—Vous oubliez nos conventions, dit-il: vous m'aviez promis de rester chez vous.
—Il fait trop chaud, là-haut, répondit Olympe. Nous ne commettons pas un crime, en venant respirer le frais ici.
Le prêtre allait s'emporter; mais sa soeur, toute blême de l'effort qu'elle faisait en lui résistant, ajouta d'un ton singulier:
—Ne crie pas; il y a du monde à côté, tu pourrais te faire du tort.
Les Trouche eurent un petit rire. Il les regarda, il se prit le front, d'un geste silencieux et terrible.
—Assieds-toi, dit Olympe. Tu veux une explication, n'est-ce pas? Eh bien, la voici…. Nous sommes las de nous claquemurer. Toi, tu vis ici comme un coq en pâte; la maison est à toi, le jardin est à toi. C'est tant mieux, ça nous fait plaisir de voir que tes affaires marchent bien; mais il ne faut pas pour cela nous traiter en va-nu-pieds. Jamais tu n'as eu l'attention de me monter une grappe de raisin; tu nous as donné la plus vilaine chambre; tu nous caches, tu as honte de nous, tu nous enfermes, comme si nous avions la peste…. Comprends-tu, ça ne peut plus durer!
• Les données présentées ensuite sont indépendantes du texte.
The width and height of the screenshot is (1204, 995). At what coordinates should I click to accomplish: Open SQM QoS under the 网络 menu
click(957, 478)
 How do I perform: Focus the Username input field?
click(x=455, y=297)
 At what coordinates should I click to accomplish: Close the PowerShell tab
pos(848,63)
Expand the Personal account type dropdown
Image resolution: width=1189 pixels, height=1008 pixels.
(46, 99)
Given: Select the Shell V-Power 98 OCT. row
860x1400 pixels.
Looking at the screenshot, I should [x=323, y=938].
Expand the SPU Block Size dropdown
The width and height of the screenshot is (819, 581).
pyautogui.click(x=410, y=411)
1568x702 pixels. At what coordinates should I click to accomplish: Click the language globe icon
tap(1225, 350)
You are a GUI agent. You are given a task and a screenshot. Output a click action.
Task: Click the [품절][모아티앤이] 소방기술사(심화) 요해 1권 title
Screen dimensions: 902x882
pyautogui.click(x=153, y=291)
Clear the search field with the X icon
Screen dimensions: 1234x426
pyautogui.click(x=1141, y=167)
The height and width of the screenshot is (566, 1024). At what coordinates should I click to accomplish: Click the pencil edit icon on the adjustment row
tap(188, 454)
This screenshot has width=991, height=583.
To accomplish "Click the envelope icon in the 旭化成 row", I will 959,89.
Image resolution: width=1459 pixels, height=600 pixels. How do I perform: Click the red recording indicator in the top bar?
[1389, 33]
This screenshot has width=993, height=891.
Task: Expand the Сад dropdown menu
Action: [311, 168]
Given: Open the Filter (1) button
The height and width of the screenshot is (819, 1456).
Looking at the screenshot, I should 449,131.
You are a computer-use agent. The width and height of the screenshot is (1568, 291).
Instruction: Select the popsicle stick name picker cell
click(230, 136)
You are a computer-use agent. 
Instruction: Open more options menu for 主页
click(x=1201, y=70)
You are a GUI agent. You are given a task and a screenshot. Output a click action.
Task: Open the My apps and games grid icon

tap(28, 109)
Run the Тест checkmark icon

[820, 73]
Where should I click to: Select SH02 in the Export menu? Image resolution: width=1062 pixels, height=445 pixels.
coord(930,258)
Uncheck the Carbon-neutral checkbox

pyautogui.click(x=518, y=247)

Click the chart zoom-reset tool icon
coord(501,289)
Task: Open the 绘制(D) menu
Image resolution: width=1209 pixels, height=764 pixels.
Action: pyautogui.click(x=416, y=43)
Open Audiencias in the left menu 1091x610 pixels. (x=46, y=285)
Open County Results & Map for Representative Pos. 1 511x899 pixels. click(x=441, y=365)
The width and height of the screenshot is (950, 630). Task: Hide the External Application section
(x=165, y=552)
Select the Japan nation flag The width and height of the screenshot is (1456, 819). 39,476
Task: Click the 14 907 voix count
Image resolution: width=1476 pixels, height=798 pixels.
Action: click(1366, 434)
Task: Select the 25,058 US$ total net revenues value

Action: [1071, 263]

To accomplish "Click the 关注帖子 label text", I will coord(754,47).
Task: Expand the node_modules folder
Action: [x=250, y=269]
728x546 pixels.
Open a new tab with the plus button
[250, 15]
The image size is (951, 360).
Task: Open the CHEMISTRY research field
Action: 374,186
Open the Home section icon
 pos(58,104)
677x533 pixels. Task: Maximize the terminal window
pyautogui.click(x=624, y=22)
—Je ne suis pas le maître, dit l'abbé Faujas. Adressez-vous à monsieur Mouret, si vous voulez dévaster la propriété.
Les Trouche échangèrent un nouveau sourire.
—Nous ne te demandons pas tes affaires, poursuivit Olympe; nous savons ce que nous savons, cela suffit…. Tout ceci prouve que tu as un mauvais coeur. Crois-tu que, si nous étions dans la position, nous ne te dirions pas de prendre ta part?
—Mais enfin que voulez-vous de moi? demanda l'abbé. Est-ce que vous vous imaginez que je nage dans l'or? Vous connaissez ma chambre, je suis plus mal meublé que vous. Je ne puis pourtant pas vous donner cette maison, qui ne m'appartient pas.